[Begin The records]
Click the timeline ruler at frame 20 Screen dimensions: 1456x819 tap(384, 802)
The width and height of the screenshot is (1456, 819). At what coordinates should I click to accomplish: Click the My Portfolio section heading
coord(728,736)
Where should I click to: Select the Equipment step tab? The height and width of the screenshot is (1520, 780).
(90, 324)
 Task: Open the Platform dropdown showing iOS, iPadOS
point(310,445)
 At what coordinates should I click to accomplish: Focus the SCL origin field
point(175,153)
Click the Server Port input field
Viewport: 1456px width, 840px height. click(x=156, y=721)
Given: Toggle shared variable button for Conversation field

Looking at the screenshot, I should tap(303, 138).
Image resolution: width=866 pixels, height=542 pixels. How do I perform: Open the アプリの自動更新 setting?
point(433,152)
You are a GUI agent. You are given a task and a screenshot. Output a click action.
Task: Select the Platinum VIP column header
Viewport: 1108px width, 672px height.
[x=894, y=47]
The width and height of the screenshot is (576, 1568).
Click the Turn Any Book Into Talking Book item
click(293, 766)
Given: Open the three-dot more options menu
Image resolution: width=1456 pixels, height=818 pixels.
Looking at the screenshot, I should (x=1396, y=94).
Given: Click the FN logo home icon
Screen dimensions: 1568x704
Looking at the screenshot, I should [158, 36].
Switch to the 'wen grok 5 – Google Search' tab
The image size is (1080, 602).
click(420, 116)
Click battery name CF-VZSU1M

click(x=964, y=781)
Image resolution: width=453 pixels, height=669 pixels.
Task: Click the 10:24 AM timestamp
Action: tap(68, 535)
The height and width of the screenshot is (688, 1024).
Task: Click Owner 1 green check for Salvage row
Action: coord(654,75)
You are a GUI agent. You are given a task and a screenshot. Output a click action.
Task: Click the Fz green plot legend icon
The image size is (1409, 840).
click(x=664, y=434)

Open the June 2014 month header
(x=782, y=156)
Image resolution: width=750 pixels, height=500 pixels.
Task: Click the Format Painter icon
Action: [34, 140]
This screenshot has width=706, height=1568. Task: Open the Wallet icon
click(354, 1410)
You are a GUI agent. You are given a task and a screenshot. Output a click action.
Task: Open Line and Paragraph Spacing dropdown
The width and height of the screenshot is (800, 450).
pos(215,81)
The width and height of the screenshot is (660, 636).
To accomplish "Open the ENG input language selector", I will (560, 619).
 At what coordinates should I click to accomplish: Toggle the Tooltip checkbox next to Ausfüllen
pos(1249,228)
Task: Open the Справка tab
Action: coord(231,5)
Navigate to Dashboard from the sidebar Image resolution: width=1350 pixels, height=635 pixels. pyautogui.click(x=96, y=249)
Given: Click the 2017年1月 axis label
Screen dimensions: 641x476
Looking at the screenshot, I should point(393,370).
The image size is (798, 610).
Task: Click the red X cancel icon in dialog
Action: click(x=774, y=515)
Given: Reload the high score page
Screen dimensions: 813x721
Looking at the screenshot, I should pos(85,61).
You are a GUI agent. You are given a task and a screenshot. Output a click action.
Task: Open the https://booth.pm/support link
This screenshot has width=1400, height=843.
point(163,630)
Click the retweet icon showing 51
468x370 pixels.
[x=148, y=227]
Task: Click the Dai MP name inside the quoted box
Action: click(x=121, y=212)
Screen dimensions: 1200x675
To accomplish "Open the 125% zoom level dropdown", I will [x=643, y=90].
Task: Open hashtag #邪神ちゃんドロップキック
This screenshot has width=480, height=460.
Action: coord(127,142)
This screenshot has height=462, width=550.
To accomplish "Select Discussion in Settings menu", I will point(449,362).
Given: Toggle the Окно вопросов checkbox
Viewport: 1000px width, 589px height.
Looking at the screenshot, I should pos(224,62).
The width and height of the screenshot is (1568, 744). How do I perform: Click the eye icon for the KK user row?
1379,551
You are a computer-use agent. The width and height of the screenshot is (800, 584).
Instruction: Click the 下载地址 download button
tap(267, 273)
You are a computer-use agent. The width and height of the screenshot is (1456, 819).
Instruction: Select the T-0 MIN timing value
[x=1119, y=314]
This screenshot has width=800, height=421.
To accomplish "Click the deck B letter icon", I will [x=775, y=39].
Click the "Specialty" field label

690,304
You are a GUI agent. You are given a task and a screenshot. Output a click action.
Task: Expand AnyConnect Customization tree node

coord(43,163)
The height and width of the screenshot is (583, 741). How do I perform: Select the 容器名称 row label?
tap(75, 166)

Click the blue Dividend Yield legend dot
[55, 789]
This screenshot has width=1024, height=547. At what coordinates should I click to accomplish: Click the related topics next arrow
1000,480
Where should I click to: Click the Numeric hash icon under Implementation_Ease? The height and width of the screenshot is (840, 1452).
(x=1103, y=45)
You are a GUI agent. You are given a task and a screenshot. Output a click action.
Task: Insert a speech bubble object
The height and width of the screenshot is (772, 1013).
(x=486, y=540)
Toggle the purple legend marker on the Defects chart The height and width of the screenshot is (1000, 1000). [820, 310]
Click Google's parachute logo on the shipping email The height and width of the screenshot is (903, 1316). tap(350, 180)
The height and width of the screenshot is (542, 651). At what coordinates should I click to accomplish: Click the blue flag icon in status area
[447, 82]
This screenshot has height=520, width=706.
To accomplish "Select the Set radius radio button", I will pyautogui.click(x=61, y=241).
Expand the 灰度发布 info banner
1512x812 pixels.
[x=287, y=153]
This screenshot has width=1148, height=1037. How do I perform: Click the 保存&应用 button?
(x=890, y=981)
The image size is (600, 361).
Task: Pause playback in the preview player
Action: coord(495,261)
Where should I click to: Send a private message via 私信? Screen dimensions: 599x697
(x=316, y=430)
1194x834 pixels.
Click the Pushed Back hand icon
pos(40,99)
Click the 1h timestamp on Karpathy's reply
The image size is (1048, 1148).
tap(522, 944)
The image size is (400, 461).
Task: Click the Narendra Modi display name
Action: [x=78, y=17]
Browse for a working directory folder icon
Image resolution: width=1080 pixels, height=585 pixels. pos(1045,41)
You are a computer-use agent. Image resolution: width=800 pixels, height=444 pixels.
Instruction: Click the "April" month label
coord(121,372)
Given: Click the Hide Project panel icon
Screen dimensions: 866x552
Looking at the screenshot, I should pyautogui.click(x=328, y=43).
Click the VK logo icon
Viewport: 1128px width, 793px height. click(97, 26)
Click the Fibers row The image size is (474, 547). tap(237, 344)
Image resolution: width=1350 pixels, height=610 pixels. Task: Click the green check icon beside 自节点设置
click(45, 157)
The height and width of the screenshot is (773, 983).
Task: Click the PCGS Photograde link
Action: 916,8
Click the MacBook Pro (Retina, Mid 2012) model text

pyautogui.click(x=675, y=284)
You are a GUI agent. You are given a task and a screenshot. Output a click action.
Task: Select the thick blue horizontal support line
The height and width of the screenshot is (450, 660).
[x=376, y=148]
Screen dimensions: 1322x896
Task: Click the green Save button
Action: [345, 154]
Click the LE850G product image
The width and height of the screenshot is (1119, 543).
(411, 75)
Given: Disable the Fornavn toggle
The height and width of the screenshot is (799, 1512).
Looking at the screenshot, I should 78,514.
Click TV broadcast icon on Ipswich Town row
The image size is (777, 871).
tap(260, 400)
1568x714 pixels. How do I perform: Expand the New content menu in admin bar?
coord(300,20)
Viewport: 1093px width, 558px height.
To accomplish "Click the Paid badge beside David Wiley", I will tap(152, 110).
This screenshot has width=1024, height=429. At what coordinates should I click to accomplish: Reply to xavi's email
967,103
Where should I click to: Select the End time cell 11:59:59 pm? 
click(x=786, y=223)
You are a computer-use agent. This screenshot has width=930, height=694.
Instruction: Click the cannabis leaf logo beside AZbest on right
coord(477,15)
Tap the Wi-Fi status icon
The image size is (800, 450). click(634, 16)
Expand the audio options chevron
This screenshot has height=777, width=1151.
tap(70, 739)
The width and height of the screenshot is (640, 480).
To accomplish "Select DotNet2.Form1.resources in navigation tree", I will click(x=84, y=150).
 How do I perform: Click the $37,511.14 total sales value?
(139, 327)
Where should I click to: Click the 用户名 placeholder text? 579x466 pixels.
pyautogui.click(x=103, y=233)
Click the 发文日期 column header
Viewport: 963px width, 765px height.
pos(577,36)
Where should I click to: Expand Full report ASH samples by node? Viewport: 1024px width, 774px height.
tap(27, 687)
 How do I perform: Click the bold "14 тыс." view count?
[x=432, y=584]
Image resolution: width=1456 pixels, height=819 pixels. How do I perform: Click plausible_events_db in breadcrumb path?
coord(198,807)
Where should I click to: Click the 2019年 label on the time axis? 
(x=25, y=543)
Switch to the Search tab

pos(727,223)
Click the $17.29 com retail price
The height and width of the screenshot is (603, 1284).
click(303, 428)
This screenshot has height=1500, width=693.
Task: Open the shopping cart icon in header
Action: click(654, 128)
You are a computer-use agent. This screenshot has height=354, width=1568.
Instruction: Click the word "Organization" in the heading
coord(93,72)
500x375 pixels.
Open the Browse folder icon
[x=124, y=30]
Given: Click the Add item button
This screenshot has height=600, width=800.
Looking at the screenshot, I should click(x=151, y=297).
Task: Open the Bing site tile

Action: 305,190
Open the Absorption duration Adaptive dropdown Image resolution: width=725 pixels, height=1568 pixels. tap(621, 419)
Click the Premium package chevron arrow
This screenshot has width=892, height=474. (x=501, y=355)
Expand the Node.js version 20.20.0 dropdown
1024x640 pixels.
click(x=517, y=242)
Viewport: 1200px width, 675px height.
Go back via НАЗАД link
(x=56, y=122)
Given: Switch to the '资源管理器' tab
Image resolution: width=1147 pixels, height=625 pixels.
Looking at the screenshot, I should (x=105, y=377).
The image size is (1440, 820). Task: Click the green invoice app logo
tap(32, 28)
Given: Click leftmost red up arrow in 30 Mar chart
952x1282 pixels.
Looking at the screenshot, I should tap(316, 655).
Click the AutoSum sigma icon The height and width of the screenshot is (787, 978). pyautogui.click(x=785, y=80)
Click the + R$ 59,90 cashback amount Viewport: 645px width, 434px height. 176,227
[End The records]
Copy the records word for word, from the very first line down to and including the line that contains "Looking at the screenshot, I should tap(303, 138).".

Solution for this exercise →
Click the timeline ruler at frame 20 Screen dimensions: 1456x819 tap(384, 802)
The width and height of the screenshot is (1456, 819). At what coordinates should I click to accomplish: Click the My Portfolio section heading
coord(728,736)
Where should I click to: Select the Equipment step tab? The height and width of the screenshot is (1520, 780).
(90, 324)
 Task: Open the Platform dropdown showing iOS, iPadOS
point(310,445)
 At what coordinates should I click to accomplish: Focus the SCL origin field
point(175,153)
Click the Server Port input field
Viewport: 1456px width, 840px height. click(x=156, y=721)
Given: Toggle shared variable button for Conversation field

Looking at the screenshot, I should tap(303, 138).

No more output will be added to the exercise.